Downloading: "https://download.pytorch.org/models/resnet18-f37072fd.pth" to C:\Users\KIIT0001/.cache\torch\hub\checkpoints\resnet18-f37072fd.pth
100%|██████████| 44.7M/44.7M [00:02<00:00, 15.8MB/s]


## Forward pass

- input data is passed to the model and after going through each of the layes, a prediction is made 

In [2]:
prediction = model(data)

In [None]:
prediction.size()

torch.Size([1, 1000])

In [10]:
labels.size()

torch.Size([1, 1000])

## Backward Propagation

- Here loss is simply the differnce of predictions values and their corresponding truth values and all the differences are summed

In [3]:
loss = (prediction - labels).sum()

loss.backward()

## Optimization

In [11]:
optim = torch.optim.SGD(model.parameters(), lr=1e-2, momentum = 0.9)

## Initialize Gradient Descent

In [12]:
optim.step()

## Differentiation

In [18]:
a = torch.tensor([2., 3.], requires_grad = True)
b = torch.tensor([6., 4.], requires_grad = True)

In [19]:
Q = 3*a**3 - b**2

$$ Q = 3a^3 - b^2  $$

In [20]:
Q

tensor([-12.,  65.], grad_fn=<SubBackward0>)

In [21]:
external_grad = torch.tensor([1., 1.])
Q.backward(gradient=external_grad)

- Initially : 
$$ \frac{dQ}{dQ} = 1 $$

- When  `.backward()` is called on Q, autograd calculates the below gradients and stores them in the respective tensors’ `.grad` attribute.

$$ \frac{dQ}{da} = 9a^2$$

$$ \frac{dQ}{db} = -2b

In [22]:
print(a.grad)
print(b.grad)

tensor([36., 81.])
tensor([-12.,  -8.])


In [23]:
print(9*a**2)
print(-2*b)

tensor([36., 81.], grad_fn=<MulBackward0>)
tensor([-12.,  -8.], grad_fn=<MulBackward0>)

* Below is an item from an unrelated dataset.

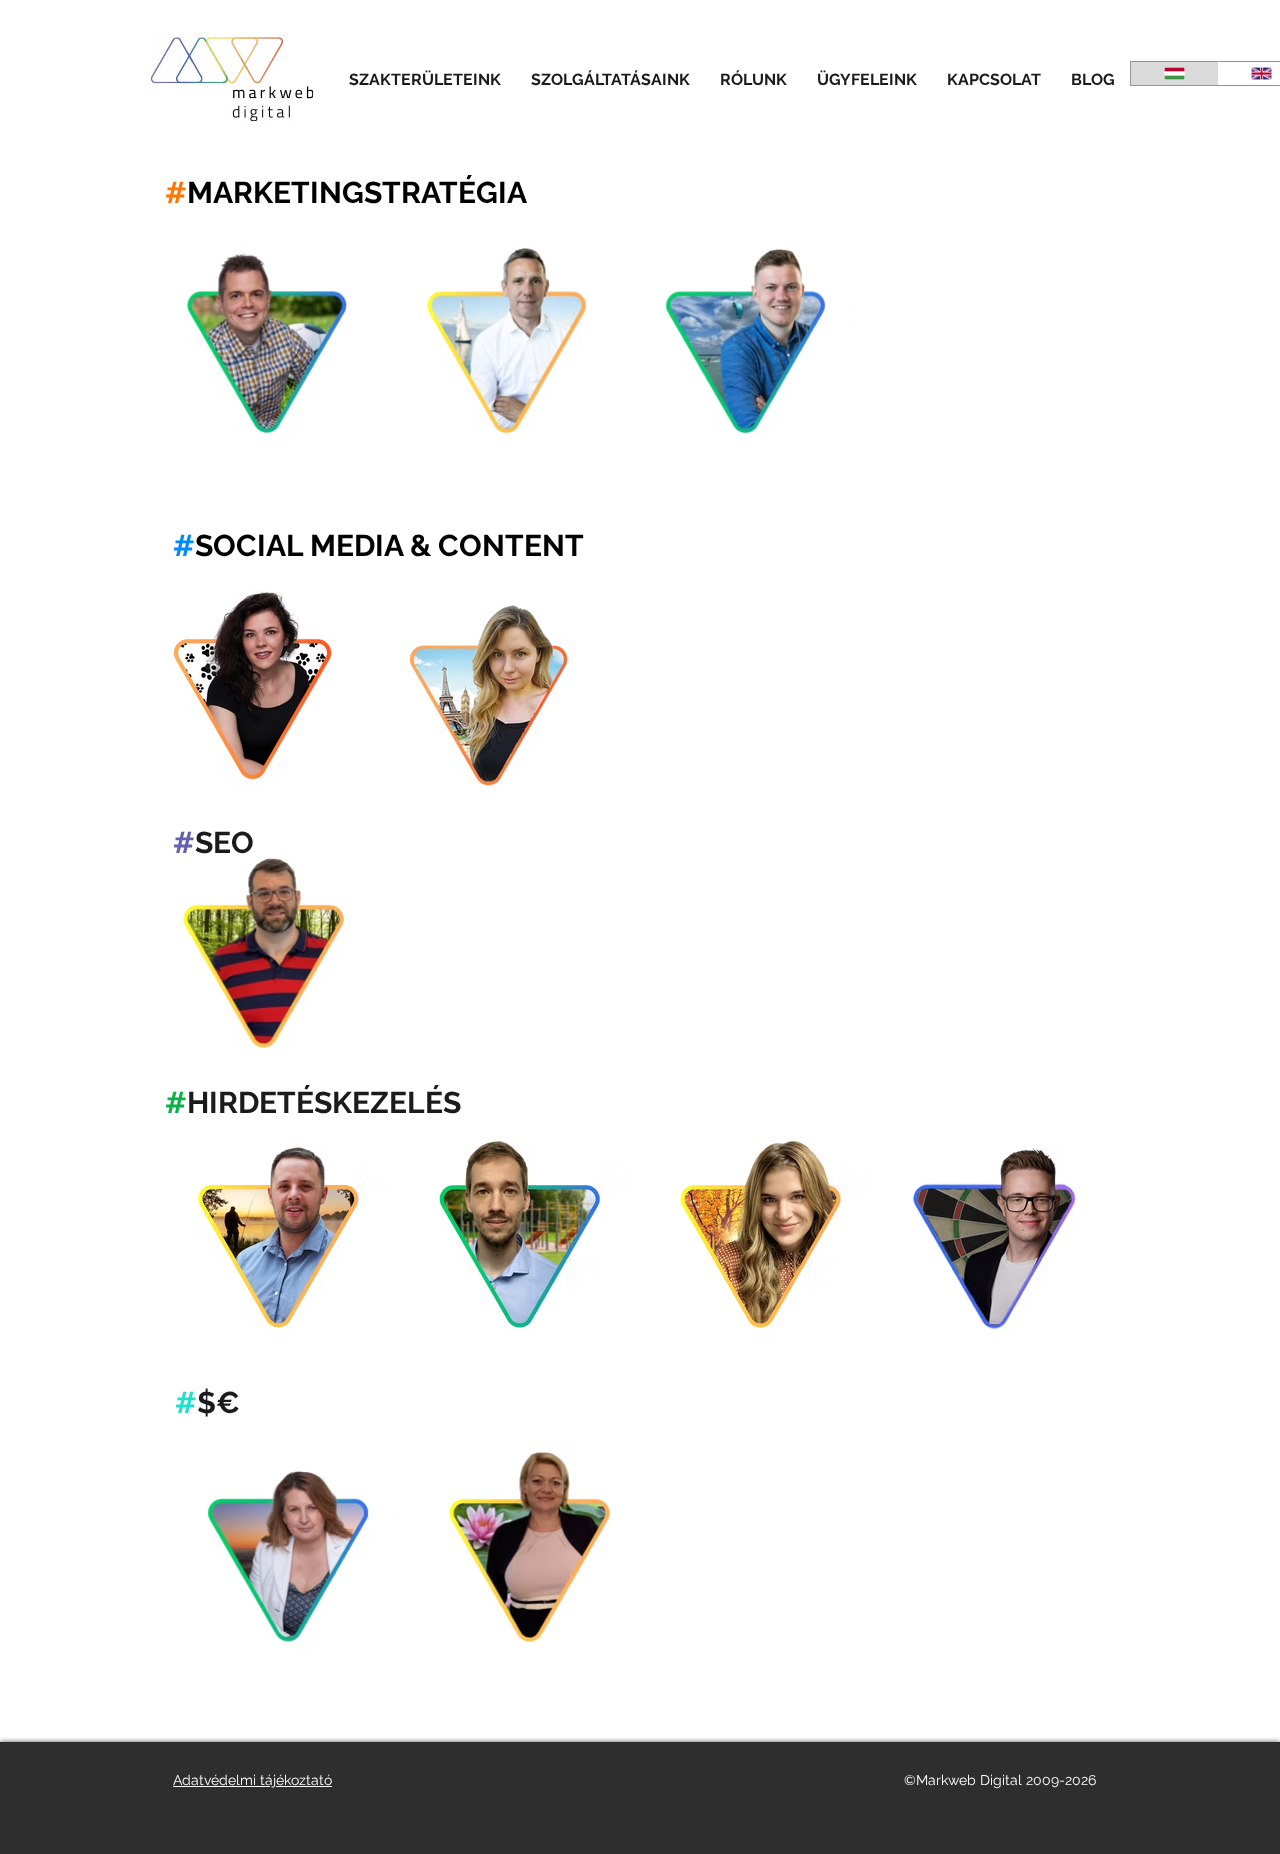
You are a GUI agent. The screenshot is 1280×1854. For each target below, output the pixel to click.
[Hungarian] (1174, 73)
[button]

- In a forward pass, autograd does two things simultaneously:

    - run the requested operation to compute a resulting tensor, and

    - maintain the operation’s gradient function in the DAG (Directed Acyclic Graph).

- The backward pass kicks off when `.backward()` is called on the DAG root. autograd then:

    - computes the gradients from each .grad_fn,

    - accumulates them in the respective tensor’s .grad attribute, and

    - using the chain rule, propagates all the way to the leaf tensors.

- torch.autograd tracks operations on all tensors which have their requires_grad flag set to True. For tensors that don’t require gradients, setting this attribute to False excludes it from the gradient computation DAG.

- parameters that don’t compute gradients are called __frozen parameters__.

**In finetuning, we freeze most of the model and typically only modify the classifier layers to make predictions on new labels.**